Sydney-based medical organization (1956–)

The Royal College of Pathologists of Australasia (RCPA) is a medical organization that promotes the science and practice of pathology. The RCPA is a leading organisation representing pathologists and other senior scientists in Australasia.

==History==
The College of Pathologists of Australia was incorporated on 10 April 1956. In 1970, the college was granted royal assent, and became the Royal College of Pathologists of Australia. With the increasing number of Fellows in New Zealand, the college changed its name to the Royal College of Pathologists of Australasia in January 1980. Since 1986, the college has occupied Durham Hall, a heritage listed building in Surry Hills, Sydney and the adjacent 203-205 Albion Street cottages.

==Programmes==
===Training and examinations===
The college conducts training and examinations in several sub-disciplines, including:
- Anatomical Pathology
- Chemical Pathology
- Forensic Pathology
- General Pathology
- Genetics
- Haematology
- Immunopathology
- Microbiology

The college accredits laboratories for training, approves supervised training in accredited laboratories, and conducts examinations leading to Fellowship of the college (FRCPA).

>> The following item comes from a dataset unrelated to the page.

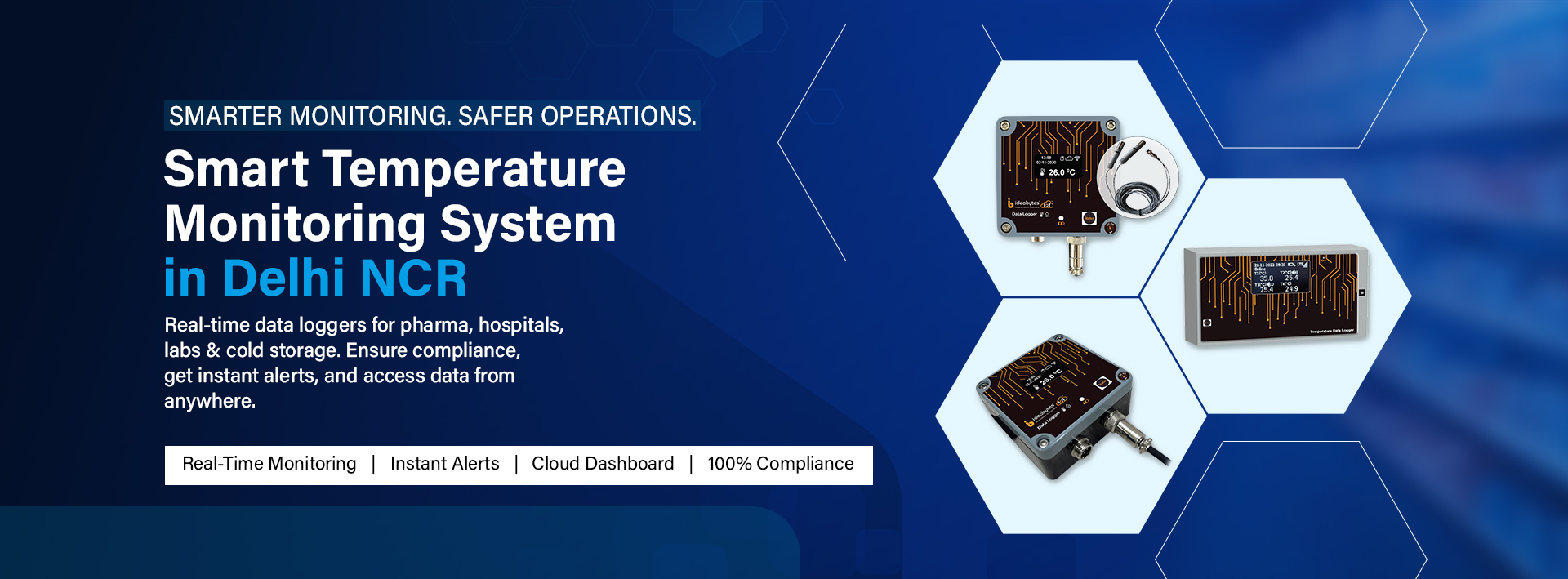Select the Instant Alerts feature label
The width and height of the screenshot is (1568, 579).
(x=444, y=464)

===Continuing Professional Development===
Since its inception, the college has contributed to the continual development of knowledge and skills of its Fellows, and has established a formal Continuing Professional Development Program.

==Professional Practice Standards==
The college collaborated with the Commonwealth Government to establish the National Pathology Accreditation Advisory Council (NPAAC) in 1979. NPAAC advises the Commonwealth, State and Territory Health Ministers on matters relating to the accreditation of pathology laboratories, plays a key role in ensuring the quality of Australian pathology services and is responsible for the development and maintenance of standards and guidelines for pathology practices.

While NPAAC provides the standards for laboratory practice, the actual accreditation process is carried out by NATA/RCPA, a joint initiative between the college and the National Association of Testing Authorities (NATA).

== Pathology Update ==
Pathology Update is the annual scientific conference hosted by the Royal College of Pathologists of Australasia. The multi-disciplinary event covers emerging research, technological advancements, and diagnostic challenges across all major pathology disciplines. The program features plenary sessions, specialized workshops, and abstract presentations by regional and international experts. Traditionally held in major Australasian cities such as Sydney and Melbourne, the meeting also serves as the primary venue for RCPA college awards, including the Roche E-Poster Prize and various trainee prizes.